▶ **Exercise data**
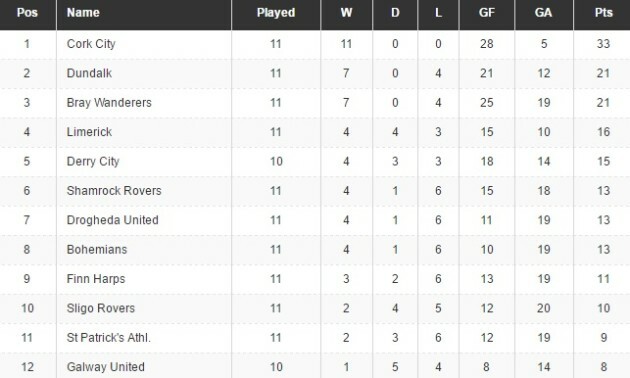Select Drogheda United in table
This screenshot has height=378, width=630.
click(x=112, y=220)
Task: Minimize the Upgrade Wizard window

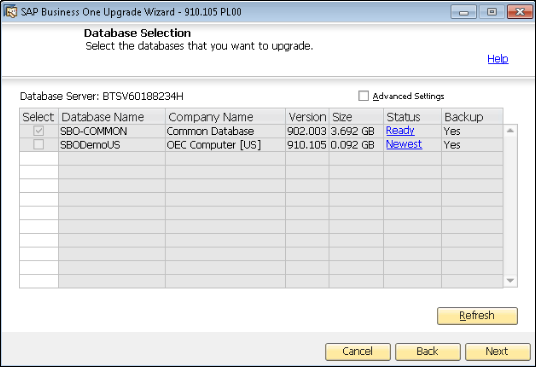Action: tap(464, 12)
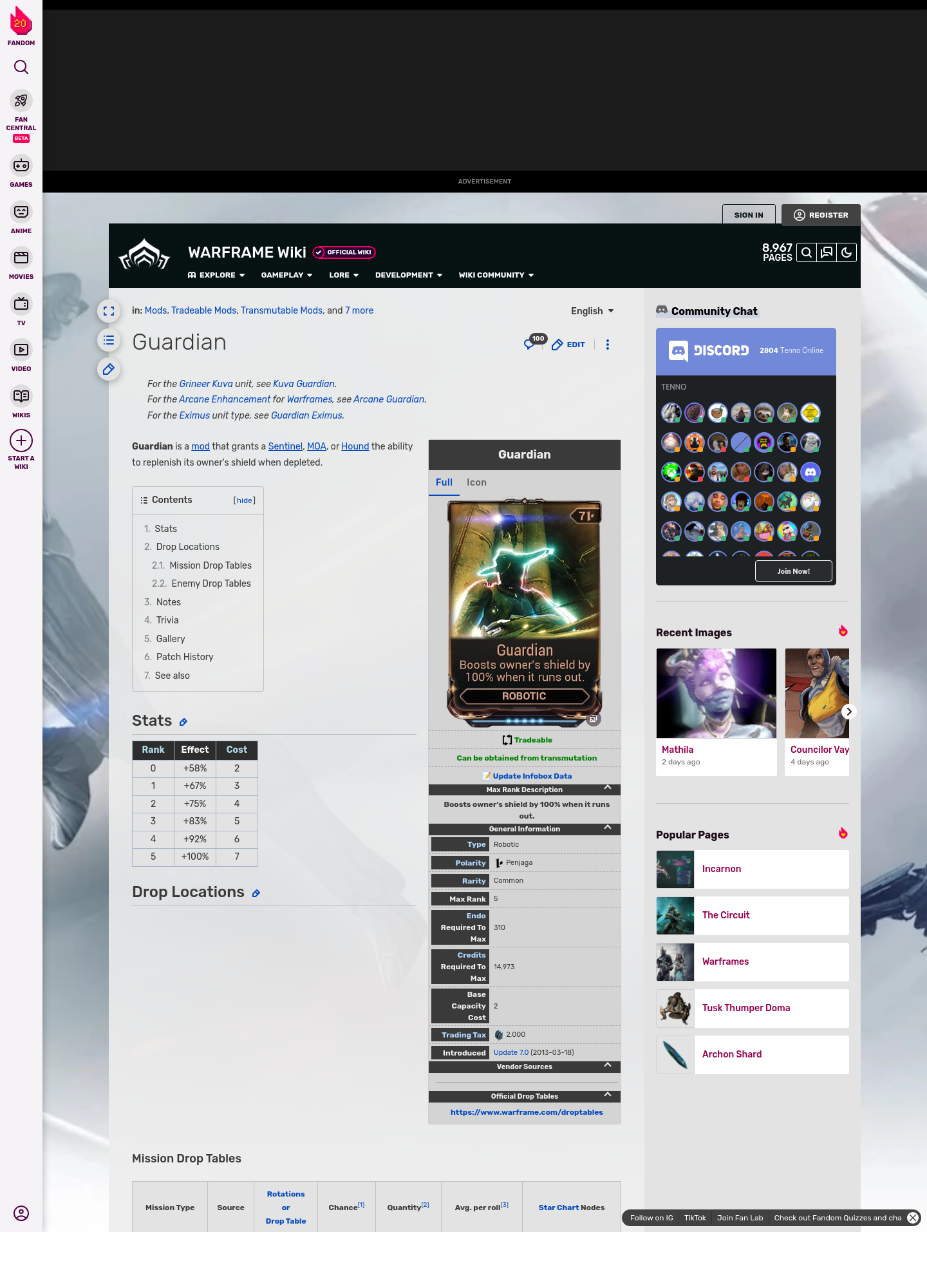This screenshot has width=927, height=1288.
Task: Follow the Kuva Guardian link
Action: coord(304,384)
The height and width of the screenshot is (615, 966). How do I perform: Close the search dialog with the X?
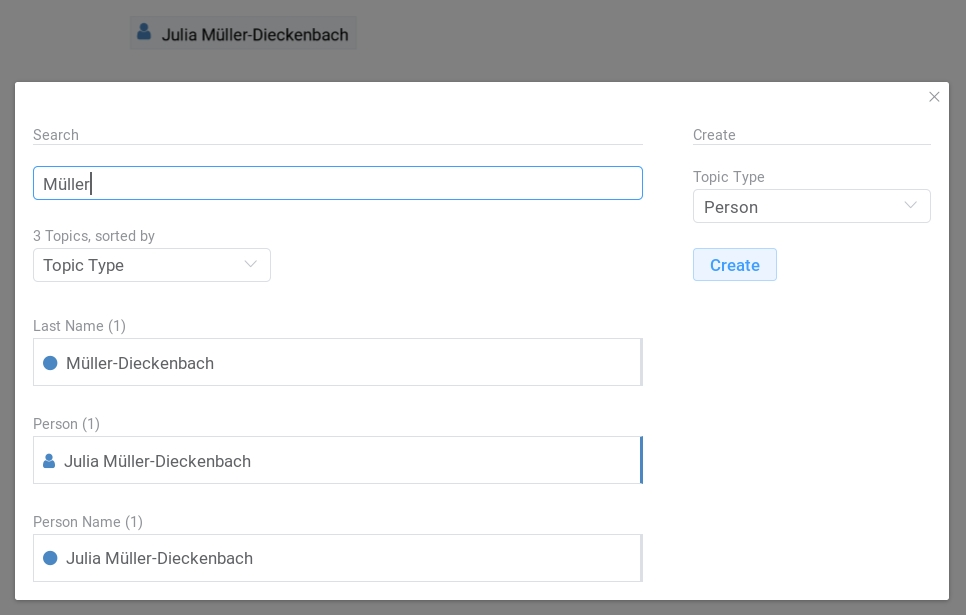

▶ **Task requirements**
Each line from the line containing "Task: Minimize the Upgrade Wizard window" through the last line above must be written out exactly, and every picture must be omitted.

▶ **Problem solution**
Task: Minimize the Upgrade Wizard window

Action: tap(464, 12)
This screenshot has width=927, height=1288.
Task: Follow the Kuva Guardian link
Action: coord(304,384)
The height and width of the screenshot is (615, 966). How do I perform: Close the search dialog with the X?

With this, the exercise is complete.